È dall’età di Filippo Brunelleschi e Leon Battista Alberti che le arti visive, si confrontano con le ragioni della scienza.
In questo caso una scienza della visione che, nel mettere a punto gli strumenti atti a una rappresentazione arbitrariamente attendibile della realtà, garantisse al lavoro stesso dell’artista gli statuti di una dignità intellettuale e forse persino borghese. Ben prima del XV secolo, era stato Vitruvio ad attribuire, al solo architetto tuttavia, la complessità di numerosi saperi scientifici (matematica, geometria, astronomia, medicina …).

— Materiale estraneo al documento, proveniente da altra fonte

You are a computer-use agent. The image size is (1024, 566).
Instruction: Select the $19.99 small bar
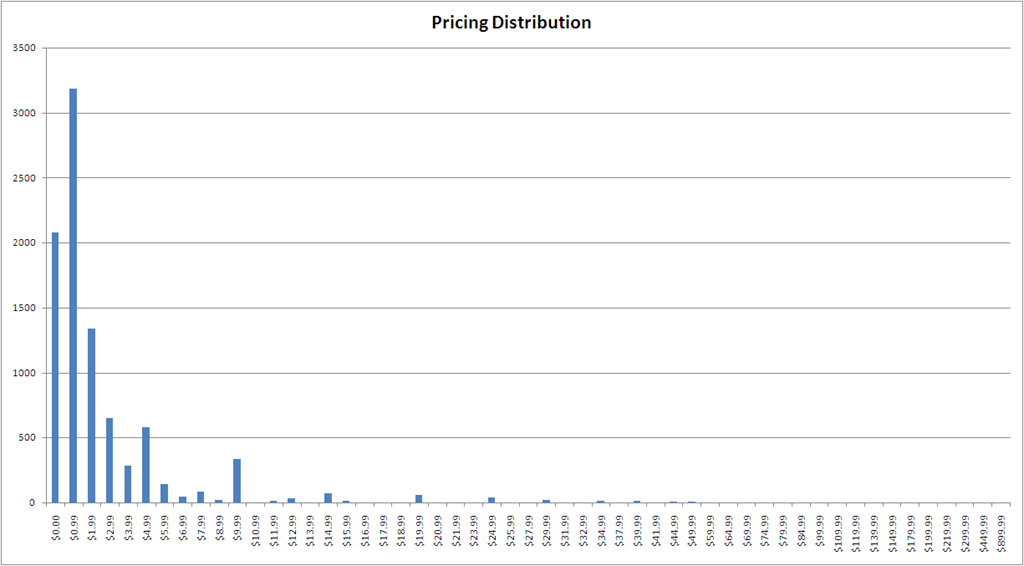(419, 499)
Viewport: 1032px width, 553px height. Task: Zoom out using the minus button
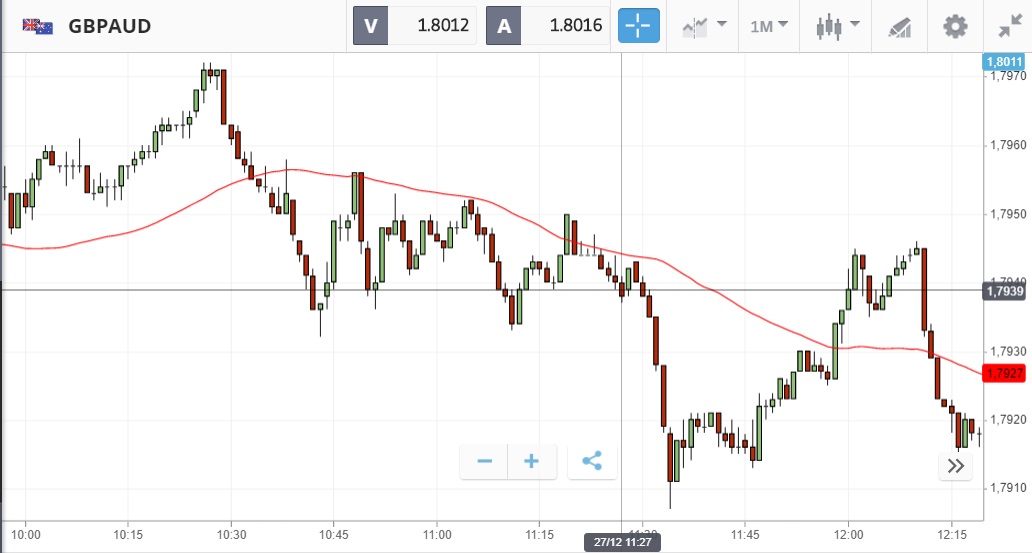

Poco più di un secolo fa, a tanta distanza del cimento prospettico dei maestri toscani, nel cuore dell’età del positivismo ci fu una novità. Fu ancora la pittura a misurarsi con la scienza della percezione, ovvero con l’ottica. Seurat e, sia pure più superficialmente, gli altri divisionisti o neoimpressionisti, che dir si voglia (con l’eccezione del contributo di Signac), avrebbero dimostrato che l’immagine pittorica va costruita in base alla conoscenza delle leggi scientifiche. Leggi che sovrintendono all’effetto prodotto dai colori, quando essi vengono accostati agli altri in singole unità “analitiche” di pigmento. E questo costituirà la verifica, sulla tela, delle teorie del chimico Michel-Eugene Chevrel circa l’esperienza del “contrasto simultaneo”.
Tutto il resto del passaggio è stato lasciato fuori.